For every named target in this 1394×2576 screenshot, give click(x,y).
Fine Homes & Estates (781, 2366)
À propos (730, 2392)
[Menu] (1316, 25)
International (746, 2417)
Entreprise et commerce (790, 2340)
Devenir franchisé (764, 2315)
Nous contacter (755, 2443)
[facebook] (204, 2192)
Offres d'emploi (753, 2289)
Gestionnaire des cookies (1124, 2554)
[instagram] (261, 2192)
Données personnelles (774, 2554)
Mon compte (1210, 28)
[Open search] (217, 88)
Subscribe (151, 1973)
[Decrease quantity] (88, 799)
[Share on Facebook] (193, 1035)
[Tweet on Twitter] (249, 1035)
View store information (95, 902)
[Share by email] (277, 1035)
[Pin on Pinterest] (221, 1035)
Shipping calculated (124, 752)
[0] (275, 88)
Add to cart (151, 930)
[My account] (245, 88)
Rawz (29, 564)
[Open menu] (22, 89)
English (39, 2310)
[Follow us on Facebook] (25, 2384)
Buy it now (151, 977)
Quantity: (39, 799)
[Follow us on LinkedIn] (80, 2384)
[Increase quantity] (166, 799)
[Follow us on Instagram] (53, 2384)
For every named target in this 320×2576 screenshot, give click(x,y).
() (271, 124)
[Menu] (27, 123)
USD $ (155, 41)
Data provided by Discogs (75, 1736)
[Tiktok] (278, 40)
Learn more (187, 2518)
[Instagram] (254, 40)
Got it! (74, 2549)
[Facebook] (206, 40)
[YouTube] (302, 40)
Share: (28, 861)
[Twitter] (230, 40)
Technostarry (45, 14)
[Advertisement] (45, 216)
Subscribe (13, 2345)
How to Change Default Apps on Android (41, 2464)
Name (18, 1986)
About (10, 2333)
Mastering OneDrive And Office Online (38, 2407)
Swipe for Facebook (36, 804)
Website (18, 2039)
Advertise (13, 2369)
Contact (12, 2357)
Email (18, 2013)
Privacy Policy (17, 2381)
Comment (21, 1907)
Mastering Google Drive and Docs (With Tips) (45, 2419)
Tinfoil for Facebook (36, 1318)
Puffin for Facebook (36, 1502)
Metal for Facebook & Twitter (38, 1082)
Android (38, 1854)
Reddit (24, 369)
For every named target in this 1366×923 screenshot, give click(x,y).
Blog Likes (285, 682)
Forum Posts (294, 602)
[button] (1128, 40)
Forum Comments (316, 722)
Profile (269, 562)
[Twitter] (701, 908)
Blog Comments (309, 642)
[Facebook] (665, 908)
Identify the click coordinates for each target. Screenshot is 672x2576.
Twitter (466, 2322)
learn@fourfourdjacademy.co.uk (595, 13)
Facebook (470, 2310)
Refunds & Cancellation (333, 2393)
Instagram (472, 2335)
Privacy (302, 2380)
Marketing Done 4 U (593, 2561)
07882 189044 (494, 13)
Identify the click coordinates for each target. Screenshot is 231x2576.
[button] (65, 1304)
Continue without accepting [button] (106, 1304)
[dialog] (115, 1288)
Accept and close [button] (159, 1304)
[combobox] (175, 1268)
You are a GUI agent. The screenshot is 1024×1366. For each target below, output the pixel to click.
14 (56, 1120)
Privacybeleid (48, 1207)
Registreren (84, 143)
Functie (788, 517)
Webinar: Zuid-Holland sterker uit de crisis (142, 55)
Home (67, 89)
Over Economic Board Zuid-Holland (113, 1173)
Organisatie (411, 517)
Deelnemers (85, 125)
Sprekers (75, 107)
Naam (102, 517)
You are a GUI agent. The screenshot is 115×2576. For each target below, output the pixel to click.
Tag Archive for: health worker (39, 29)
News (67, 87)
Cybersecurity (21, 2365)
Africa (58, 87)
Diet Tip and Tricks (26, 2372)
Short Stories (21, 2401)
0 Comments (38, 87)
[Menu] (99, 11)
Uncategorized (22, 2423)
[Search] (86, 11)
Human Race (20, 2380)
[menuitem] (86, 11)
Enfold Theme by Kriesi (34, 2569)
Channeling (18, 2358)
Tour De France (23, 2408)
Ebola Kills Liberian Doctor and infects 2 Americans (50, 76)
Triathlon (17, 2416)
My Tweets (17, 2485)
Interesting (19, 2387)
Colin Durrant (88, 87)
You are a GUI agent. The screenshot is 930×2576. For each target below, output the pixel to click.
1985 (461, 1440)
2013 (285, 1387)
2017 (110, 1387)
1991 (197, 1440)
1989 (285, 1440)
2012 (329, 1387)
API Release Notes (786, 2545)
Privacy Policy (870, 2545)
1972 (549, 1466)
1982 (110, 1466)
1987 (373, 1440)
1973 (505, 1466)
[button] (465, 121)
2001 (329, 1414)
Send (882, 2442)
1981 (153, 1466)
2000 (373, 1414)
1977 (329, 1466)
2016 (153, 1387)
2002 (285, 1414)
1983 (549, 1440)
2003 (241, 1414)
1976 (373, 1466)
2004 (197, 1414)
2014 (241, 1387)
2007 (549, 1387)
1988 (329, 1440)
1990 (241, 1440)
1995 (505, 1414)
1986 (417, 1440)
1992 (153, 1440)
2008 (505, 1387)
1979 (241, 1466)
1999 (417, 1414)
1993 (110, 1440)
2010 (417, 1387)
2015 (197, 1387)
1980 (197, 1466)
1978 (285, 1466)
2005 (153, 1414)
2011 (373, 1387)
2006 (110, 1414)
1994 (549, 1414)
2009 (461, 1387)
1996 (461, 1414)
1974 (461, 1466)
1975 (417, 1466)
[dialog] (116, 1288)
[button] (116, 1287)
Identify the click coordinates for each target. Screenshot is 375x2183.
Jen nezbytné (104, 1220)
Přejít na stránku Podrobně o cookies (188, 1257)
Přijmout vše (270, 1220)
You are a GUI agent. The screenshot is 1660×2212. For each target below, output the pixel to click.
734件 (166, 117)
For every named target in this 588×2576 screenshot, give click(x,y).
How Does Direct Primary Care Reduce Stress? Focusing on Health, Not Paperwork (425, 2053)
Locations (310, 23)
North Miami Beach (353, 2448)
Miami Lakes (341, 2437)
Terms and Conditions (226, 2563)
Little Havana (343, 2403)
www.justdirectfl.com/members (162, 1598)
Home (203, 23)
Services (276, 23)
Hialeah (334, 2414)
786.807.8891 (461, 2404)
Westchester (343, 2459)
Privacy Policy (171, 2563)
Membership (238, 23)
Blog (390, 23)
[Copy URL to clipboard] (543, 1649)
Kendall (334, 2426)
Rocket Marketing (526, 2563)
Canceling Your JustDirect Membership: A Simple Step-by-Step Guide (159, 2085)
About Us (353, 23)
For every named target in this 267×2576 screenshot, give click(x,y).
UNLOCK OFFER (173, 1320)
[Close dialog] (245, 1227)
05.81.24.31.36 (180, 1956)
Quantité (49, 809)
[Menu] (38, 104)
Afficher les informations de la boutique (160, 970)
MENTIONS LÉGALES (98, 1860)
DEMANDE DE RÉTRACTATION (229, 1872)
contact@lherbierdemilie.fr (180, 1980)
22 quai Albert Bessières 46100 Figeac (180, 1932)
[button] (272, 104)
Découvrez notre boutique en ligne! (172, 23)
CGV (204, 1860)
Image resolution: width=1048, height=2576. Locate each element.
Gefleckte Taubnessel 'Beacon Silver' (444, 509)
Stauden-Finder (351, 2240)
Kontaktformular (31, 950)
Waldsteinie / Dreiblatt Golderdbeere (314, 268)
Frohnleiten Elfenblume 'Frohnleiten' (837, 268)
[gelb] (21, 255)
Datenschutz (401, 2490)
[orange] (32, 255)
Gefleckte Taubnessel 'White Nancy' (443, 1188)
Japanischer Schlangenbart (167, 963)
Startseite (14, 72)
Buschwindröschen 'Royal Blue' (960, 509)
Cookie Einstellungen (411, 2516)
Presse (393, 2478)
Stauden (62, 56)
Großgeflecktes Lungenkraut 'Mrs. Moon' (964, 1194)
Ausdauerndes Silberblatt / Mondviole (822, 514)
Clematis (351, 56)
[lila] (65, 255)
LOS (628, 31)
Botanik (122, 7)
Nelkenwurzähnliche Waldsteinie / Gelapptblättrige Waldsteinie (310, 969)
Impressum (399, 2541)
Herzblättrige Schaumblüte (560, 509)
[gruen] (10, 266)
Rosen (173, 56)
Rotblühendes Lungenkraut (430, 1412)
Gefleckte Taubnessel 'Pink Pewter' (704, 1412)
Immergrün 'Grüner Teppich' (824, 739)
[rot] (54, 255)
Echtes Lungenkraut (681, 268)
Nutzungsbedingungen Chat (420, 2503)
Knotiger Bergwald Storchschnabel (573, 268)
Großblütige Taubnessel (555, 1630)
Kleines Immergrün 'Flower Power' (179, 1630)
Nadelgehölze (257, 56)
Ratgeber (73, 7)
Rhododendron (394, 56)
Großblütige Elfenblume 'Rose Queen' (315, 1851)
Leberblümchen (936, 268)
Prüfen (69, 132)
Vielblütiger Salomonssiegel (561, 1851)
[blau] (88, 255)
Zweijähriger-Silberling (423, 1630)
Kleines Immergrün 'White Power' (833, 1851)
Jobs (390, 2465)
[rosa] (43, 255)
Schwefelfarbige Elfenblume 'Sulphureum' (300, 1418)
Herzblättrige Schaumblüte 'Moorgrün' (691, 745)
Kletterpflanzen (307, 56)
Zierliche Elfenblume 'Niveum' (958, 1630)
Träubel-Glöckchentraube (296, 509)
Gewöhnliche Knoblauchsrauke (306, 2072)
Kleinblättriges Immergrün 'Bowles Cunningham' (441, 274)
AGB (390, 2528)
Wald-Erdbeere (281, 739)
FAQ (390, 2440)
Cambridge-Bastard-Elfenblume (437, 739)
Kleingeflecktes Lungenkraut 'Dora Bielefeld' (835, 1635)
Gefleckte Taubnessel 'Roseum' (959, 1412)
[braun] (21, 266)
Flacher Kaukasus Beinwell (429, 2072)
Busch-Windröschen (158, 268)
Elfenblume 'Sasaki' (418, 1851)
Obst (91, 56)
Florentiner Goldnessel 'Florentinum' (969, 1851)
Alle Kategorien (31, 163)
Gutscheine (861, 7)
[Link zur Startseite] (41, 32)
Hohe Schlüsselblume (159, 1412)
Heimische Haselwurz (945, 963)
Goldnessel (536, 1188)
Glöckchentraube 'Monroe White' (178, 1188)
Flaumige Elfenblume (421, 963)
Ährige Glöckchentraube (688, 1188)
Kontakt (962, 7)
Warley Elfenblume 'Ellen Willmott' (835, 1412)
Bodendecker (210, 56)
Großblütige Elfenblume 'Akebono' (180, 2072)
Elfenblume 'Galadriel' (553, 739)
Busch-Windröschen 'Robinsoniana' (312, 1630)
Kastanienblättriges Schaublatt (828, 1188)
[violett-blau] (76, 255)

[PROBLEM DESCRIPTION] Within the data, how many lines hold the string "pixel"? Answer with the number and nothing more.

[EXPECTED ANSWER] 4